> [Directions for this task] Reply only with how many lines below contain "Classes".

Exercise materials section start

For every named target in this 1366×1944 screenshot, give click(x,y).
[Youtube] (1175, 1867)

Exercise materials section end
Exercise materials section start

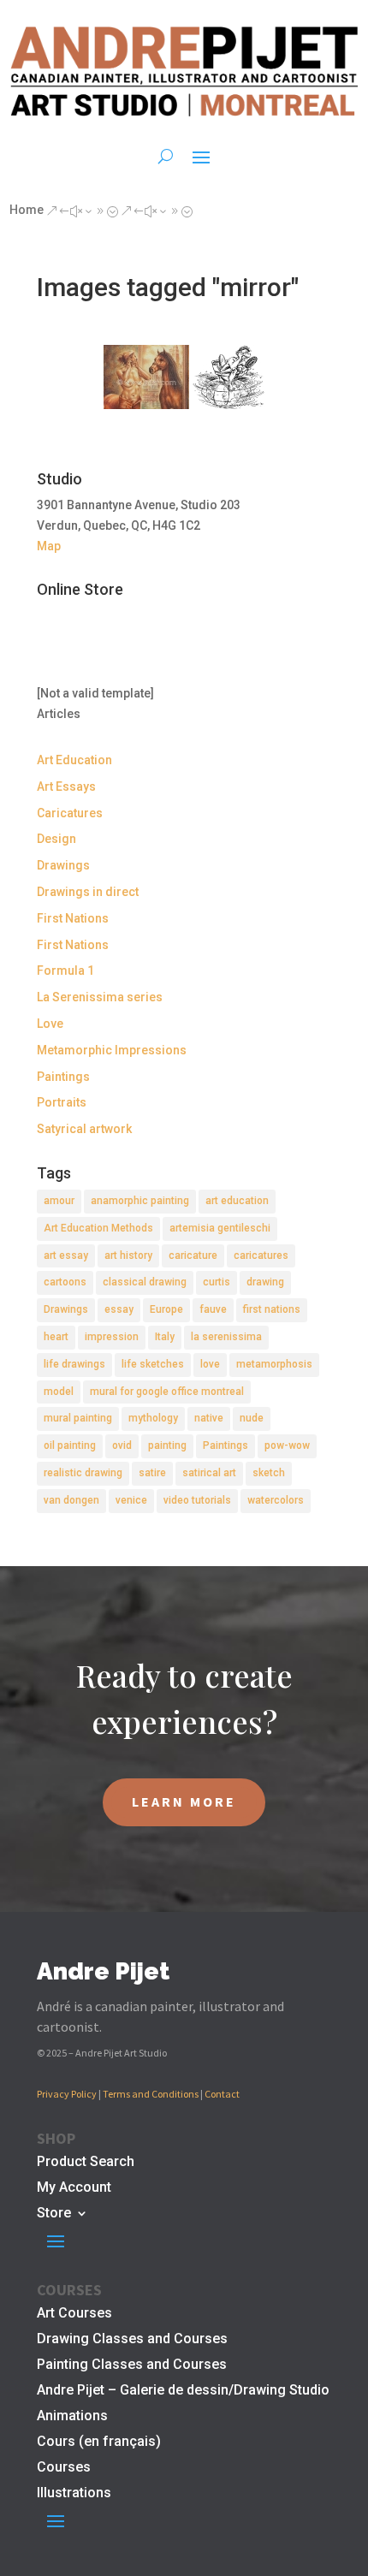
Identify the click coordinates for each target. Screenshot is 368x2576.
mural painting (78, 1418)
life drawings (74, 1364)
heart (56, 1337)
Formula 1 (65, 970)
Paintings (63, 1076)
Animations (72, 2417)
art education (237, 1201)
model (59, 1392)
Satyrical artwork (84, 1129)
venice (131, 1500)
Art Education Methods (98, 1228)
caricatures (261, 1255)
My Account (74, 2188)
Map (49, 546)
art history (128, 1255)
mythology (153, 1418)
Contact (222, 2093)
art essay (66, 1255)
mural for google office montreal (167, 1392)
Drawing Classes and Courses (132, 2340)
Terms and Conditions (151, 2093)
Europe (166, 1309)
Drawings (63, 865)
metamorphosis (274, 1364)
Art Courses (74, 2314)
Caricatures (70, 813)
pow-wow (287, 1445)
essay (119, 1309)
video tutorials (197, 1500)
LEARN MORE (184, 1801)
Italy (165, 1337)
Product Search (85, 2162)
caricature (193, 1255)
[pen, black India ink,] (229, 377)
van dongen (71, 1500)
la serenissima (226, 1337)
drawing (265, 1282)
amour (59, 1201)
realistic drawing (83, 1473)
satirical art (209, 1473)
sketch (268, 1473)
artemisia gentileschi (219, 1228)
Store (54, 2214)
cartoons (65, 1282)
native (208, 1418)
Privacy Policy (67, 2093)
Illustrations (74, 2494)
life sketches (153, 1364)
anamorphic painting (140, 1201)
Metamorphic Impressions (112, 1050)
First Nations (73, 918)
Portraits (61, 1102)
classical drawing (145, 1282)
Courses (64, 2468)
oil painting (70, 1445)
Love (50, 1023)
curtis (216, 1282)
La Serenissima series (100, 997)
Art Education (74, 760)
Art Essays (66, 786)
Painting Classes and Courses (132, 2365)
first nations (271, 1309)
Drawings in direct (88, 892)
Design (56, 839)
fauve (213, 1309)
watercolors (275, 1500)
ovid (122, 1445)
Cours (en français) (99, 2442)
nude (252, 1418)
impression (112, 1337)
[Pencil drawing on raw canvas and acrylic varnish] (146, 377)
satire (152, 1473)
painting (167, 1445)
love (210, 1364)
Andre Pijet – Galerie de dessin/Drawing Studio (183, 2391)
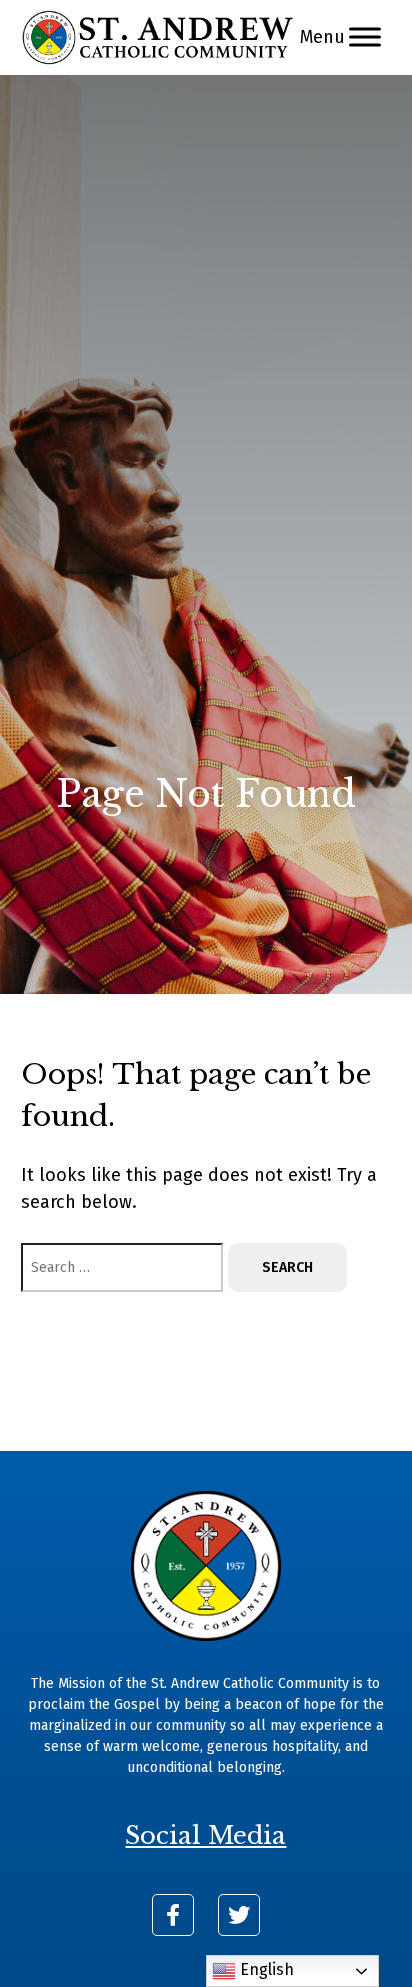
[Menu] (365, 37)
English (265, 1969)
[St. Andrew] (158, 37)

Exercise materials section end

> [Output for this exercise] 2